SORRY and Other Poems

SORRY


sorry I called your salad transgressive 
sorry I thought you said “garbage sale” 
sorry I vowed to love you “like time loves a face” 
sorry I hissed “redefine elegance” between reps 
sorry I said “form is emptiness & emptiness is form” instead of “those jeans look great” 
sorry I was wearing our half-empty tandem horse costume at the time of my arrest 
[re: your wedding] sorry about the tambourine 
sorry I counted how many lukewarm crepes it would take to cover my corpse 
sorry I stared down the years like an idiot while our relationship deepened of its own accord 
sorry my recitation of the Bhagavad Gita filled the breakfast nook with an atmosphere of despair
sorry I kept noting the things that drive you crazy but don’t bother me & vice versa 
sorry I held out for decency, despite a gazillion horrors shit-storming to the contrary 
sorry I experience the world in a way that I can’t understand, let alone explain & sorry for what I assume is a
                 similar predicament on your end 
sorry I suggested “fireworks salesperson” as a possible career path for your nephew 
sorry I likened time to a giant drain into which everything we love disappears, but not sorry for noting the
                 the incomprehensible frequency with which everything loveable continues to happen 
sorry I said “the moon landing was real, but everything else is fake” to your brother-in-law 
sorry I suggested we “paint the dog” within earshot of your family 
sorry I muttered “the mail sends us” in my sleep 
sorry I insisted it was “valt & sinegar” 
sorry I gasped “vibes” into the endless night sky 
sorry I tried to work “Jericho Trumpet” into our love language 
sorry I insisted “everything but actually” over & over again until there was no one to disagree 
sorry our love grew so large it included the entire earth & then the universe 
sorry I referred to myself as a “leak without a bucket” in the same room as a cop 
sorry I fell in love with the world/forgot my passcode 
sorry I invoiced your child my standard life coach flat rate 
sorry I asked to text your baby 
sorry I said you had the body of a poet 
sorry I called your inner child a “curator of despairs” 
sorry I referred to your worldview as “above the knee” 
sorry I suggested we play “find the tab the noise is coming from” 
sorry I used the word discourse too many times at breakfast 
sorry I offered to console your pet with fresh blood 
sorry I hissed “virtue isn’t heritable” at your grandparents 
sorry I noted the inherent limitations of your second-person perspective in their
                 fundamentally second-personal normative moral and political theory 
sorry I muttered, “postmodernity is what happens when modernity recognizes it’s a tradition”
sorry I murmured “time wastes us” into your baby monitor 
sorry I got down on one knee at the Toyotathon sales event of the year 
sorry I told your imaginary friend to keep it real 

ART


an avant-garde 
art piece 
in which you 
spend your life 
never making 
any

DEADFRIENDS


all your
                 dead friends
cheering your
                 murderer
on

HISTORY


history teaches 
not even ridiculous hats 
keep us alive 

ONCE


once
I stopped drinking
                 for 20 years 
worried too much
                 underneath
                 inconsolable 

stars 
                 gasped 
looked around 
but
                 no one else saw 
how terrifying 

Jason Sebastian Russo

3 Questions for Jason

What was your process for creating this work?
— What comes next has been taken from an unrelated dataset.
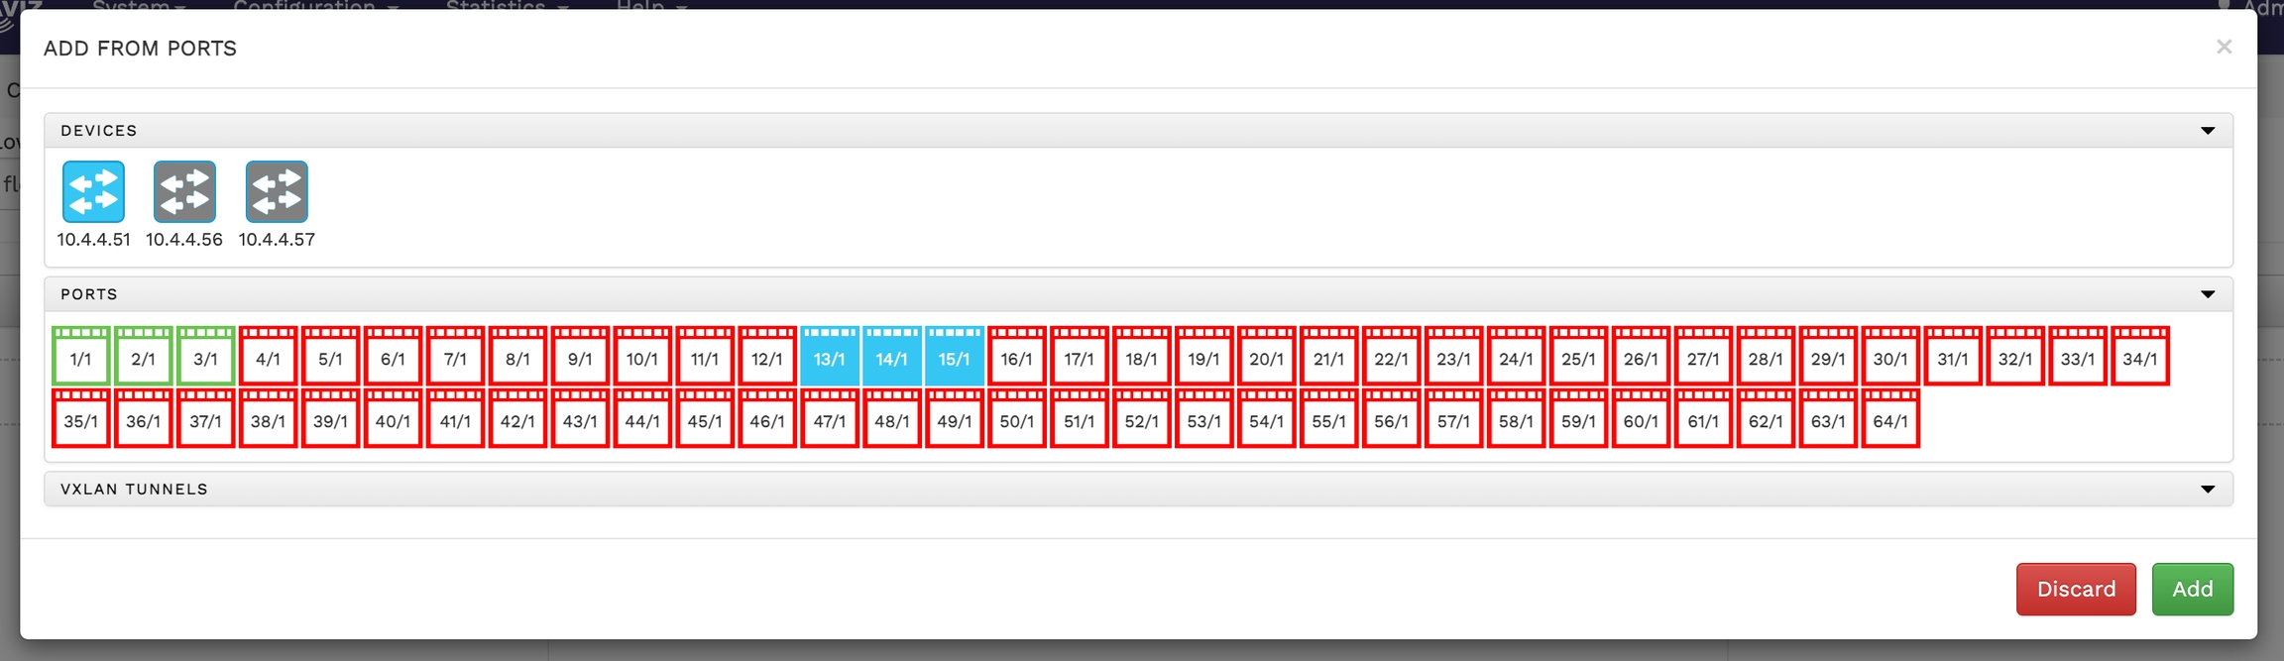Viewport: 2284px width, 661px height.
Task: Select port 49/1 icon
Action: [955, 419]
I came to writing after being in music for a long time. As a songwriter, I learned the value of a hook: melodic, rhythmic, or conceptual. Conceptual hooks are usually lyrical; a lot of country music relies on them. These poems are just that, I wanted to pare everything down to essentials while still being engaging. They are the chorus or refrain—or several choruses—of unwritten songs. I’m a maximalist in my prose and music production, so when I write poems, it’s a process of refining and editing an enormous amount of options. It’s a lot of iterating and cherry-picking.

What is the significance of the form you chose?
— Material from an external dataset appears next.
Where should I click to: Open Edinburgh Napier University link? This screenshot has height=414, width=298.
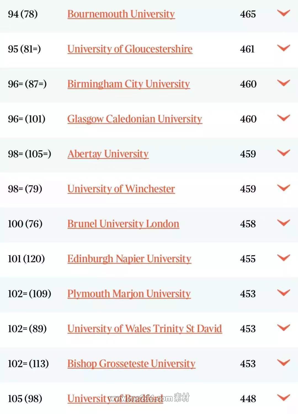click(129, 259)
I’ve been obsessed with Japanese poetry since my late teens. The poetry of Ikkyu and Dogen has been a source of comfort and inspiration for a long time. They've had an impact on my life and writing. I’m interested in beauty, but I’m also interested in forcing the human brain into impossible places as a way to snap it out of well-worn patterns. Also, I’m interested in humor because poetry is constantly under the threat of being self-important, imho.

What is the significance of this work to you?

I don’t know how to answer this one. The significance is the poems, I think. Your question makes me wonder what they are significant of, though. I’ll have to get back to you on that one.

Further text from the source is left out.